GIVEN PASSAGE >>
• • • • •

In the event the court cannot determine the meritorious manner in which to partition the community in kind, the statute directs the assignment of the property be made by drawing of lots. If the partition cannot be accomplished by drawing lots the court can order a private sale on terms directed by the court. The statute provides, as a last resort, the partition by licitation and requires the court to specifically state at the time the partition by licitation is ordered why the partition could not be accomplished by allocation by the court, by the drawing of lots or by private sale.

Where the evidence does not establish that the methods of partition preferred by the statute cannot be used, an order of partition by licitation will be set aside. Cheramie v. Bone, 444 So.2d 200 (La.App. 1st Cir. 1983).

The trial judge's written reasons ordering the partition in kind between the plaintiff and defendant reflect the trial judge had in many respects closely followed the directions contained in LSA-R.S. 9:2801. He determined and valued the assets based upon stipulation of the parties and the testimony of the witnesses. He proceeded to divide the assets, by allocation of the movables, to the respective parties who had possession of them (or who had earlier disposed of them) and he allocated the home to the defendant who had long lived in it with a child born of the marriage. Because the equitable allocation of assets made by the trial judge resulted in the defendant receiving net value in excess of that received by the plaintiff, the trial judge ordered the payment of an equalizing sum to the plaintiff by the defendant. The trial judge directed that the litigants confer and reach an agreement on the manner in which the equalizing sum was to be paid and submit the plan to the judge. The written reasons provided that in the event the parties could not agree upon the method of payment of the equalizing fund, the court would then order a partition by private and public sale.

The parties submitted to the court no plan for the payment of the equalizing fund and the court ordered the partition of the immovable property by licitation.

The statute does not authorize the court to direct the payment of the equalizing fund on terms and condition to be agreed upon by the litigants. The litigants are governed by the statute because of their inability to agree upon the terms of a partition. It would be unreasonable to expect them to agree upon a method of payment of equalizing funds which is necessarily an essential part of a partition. The statute directs the judge to direct the details on how the equalizing fund is to be paid based upon all the circumstances of the case and the trial judge failed to comply with this mandate of the statute. The trial judge was required by the statute to give the reason for the licitation order and he gave as the reason for it the failure of the litigants to agree upon the manner of paying the equalizing fund. The reason given cannot support the licitation order because the trial judge should never have left the consummation of a partition devised by him subject to a meeting of the minds of the litigants. If the judge had followed the statutory scheme and directed the manner of payment of the equalizing fund the partition may have been consummated, or in the event the partition was not accomplished in this manner, a partition of the property by private sale was a viable option. The provision in the judgment ordering the partition of the property by licitation must be reversed.

• • • • •

COLLECTED DATA >>

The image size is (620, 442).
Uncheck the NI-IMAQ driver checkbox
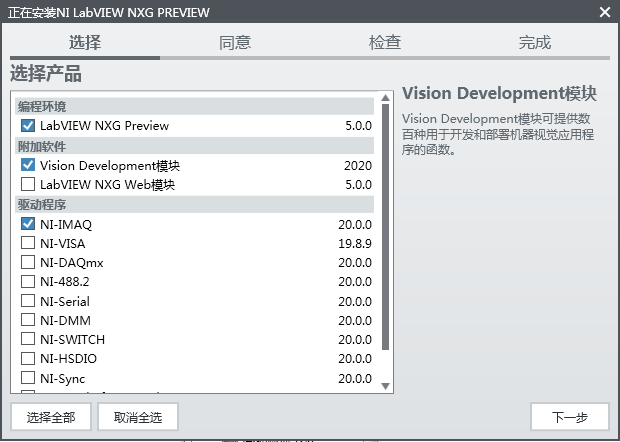click(28, 225)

• • • • •

EXERCISES >>
1 > In the partition passage, what reason did the trial judge give for ordering the partition by licitation?
2 > Which methods of partition does the statute described in the partition passage provide for, from first to last resort?

FINAL ANSWERS >>
1 > The litigants failed to agree upon the manner of paying the equalizing fund.

2 >
1. Allocation by the court (partition in kind)
2. Drawing of lots
3. Private sale on terms directed by the court
4. Licitation